Given that most of the participants had the NNRTI mutation K103NS (Additional file 1: Table S3) which alone does not reduce susceptibility to etravirine (ETR) a second-generation NNRTI, there remains potential utility of ETR in subsequent regimens. The use of second-generation NNRTIs in subsequent regimens, however, should be supported by genotypic resistance testing as over 90% of participants in this study harboured NNRTI mutations at second-line viraemia (Table 2). This suggests persistence of NNRTI mutations even after discontinuing treatment with NNRTI drugs [31, 32]. High rates of NNRTI resistance could also have a negative effect on the use of the investigational cabotegravir/rilpivirine (CAB/RPV), a long-acting INSTI and NNRTI combination drug. Similar to DTG use with drugs that still retain viral susceptibility, ensuring low-levels of resistance to RPV will be imperative in avoiding ‘CAB functional monotherapy’, which again could lead to drug resistance [33]. The one participant receiving TDF + FTC + DTG + DRV/r + ETR had triple class resistance (NNRTI, NRTI and PI resistance) without INSTI resistance, suggesting the continued utility of DTG/INSTIs in highly treatment experienced patients.

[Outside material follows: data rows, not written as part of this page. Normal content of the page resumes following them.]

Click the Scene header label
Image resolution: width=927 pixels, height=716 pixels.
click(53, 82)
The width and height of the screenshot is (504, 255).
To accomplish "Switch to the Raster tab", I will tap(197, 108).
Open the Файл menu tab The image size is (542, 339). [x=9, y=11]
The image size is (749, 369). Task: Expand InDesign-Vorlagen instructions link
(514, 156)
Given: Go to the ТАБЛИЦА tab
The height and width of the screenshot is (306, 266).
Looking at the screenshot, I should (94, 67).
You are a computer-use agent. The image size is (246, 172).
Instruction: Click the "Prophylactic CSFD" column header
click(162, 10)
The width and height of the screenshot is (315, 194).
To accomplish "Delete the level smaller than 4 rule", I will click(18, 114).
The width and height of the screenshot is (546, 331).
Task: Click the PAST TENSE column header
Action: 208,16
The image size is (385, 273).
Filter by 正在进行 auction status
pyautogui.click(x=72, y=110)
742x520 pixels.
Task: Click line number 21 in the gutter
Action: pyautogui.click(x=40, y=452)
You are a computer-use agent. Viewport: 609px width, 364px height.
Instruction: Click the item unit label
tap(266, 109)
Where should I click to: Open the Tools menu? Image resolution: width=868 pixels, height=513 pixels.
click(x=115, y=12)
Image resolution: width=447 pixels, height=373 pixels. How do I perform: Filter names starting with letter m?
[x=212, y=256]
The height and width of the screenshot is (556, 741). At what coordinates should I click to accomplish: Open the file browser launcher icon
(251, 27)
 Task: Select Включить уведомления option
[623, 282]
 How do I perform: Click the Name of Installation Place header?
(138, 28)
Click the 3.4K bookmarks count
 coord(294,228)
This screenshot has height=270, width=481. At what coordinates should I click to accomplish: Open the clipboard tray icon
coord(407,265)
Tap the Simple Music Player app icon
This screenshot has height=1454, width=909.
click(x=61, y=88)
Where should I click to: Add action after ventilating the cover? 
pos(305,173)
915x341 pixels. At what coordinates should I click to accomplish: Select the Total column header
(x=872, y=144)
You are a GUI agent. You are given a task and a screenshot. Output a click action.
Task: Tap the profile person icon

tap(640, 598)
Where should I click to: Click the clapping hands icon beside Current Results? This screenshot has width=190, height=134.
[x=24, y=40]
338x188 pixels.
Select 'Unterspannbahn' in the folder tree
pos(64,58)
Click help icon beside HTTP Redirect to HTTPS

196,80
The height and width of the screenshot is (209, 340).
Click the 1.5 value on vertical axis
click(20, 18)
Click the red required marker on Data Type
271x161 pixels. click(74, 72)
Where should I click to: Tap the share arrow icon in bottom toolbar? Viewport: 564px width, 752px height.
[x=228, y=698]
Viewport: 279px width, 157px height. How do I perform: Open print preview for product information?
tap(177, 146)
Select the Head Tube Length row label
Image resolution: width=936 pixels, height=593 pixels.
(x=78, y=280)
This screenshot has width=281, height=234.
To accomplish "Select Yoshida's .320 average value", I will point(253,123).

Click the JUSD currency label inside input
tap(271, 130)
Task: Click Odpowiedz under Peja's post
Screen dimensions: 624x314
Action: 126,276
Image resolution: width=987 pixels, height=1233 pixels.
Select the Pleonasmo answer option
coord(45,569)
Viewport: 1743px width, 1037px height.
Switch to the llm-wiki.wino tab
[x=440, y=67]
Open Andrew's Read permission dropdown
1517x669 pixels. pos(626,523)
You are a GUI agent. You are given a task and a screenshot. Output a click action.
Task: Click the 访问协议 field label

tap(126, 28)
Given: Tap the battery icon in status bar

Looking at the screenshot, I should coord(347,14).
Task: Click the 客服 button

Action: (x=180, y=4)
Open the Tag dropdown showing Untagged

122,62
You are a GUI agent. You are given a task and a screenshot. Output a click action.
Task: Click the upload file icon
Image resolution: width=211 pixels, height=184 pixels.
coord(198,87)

These findings should be interpreted with consideration of the following limitations. Basing viraemia on at least one VL result without consecutive VL measurements ≥ 1000 cp/mL done at least 3 months apart with enhanced adherence support is unconventional. However, over 90% (106/115) of the participants with viraemia in this study already had ADR mutations with 80% (92/115) having dual class NRTI- and NNRTI-resistance at time of genotyping, suggesting the need to consider early VL monitoring and switching of ART regimens. This is supported by a recent HIV Synthesis Model that showed reduction in mortality when a single VL ≥ 1000 cp/mL after at least 6-months of ART is considered a criteria for virologic failure on first-line efavirenz based treatment [34]. Secondly, we did not have adherence estimates for participants in this study. Poor ART adherence is a known contributor to development of ADR [35,36,37]. However, together with previous knowledge of high levels of pretreatment drug resistance in this setting [38], the high levels of ADR in this study suggest that on-going viraemia was driven by drug resistance rather than poor ART adherence alone. Ensuring high ART adherence remains important to successful viral suppression even on the new TLD regimen. Lastly, we did not get sequence data for approximately 20% of participants enrolled. This may have been partly due to the time gap between programmatic VL measurement and enrolment, such that some individuals may have achieved viral suppression or had lower VLs (i.e. VLs close to the lower limit of detection of 1000 copies/mL) at time of sample collection (Additional file 1: Table S1).

Conclusions

Resistance profiles among first-line viraemic participants with ADR suggests that the new standard second-line regimen of AZT + 3TC + DTG would be effective. However, the atypical occurrence of TAMs in TDF-treated individuals could mean a less effective AZT + 3TC + DTG regimen in a subpopulation of patients, and studies assessing mechanisms resulting in TAMs among patients not receiving thymidine analogues are warranted. Given that most patients with first-line viraemia had at least low-level resistance to TDF and 3TC, identifying viraemic patients (including those with low-level viraemia) before switching them to TLD is of vital importance to the success of subsequent ART. We believe these findings have wide relevance across South Africa and in most low and middle-income countries that follow standard HIV-1 treatment recommendations by the WHO [4]. Overall, these findings highlight the importance of vigilant monitoring of virologic outcomes, and timely genotypic drug resistance testing among patients with virologic failure on the new standardized treatment regimens.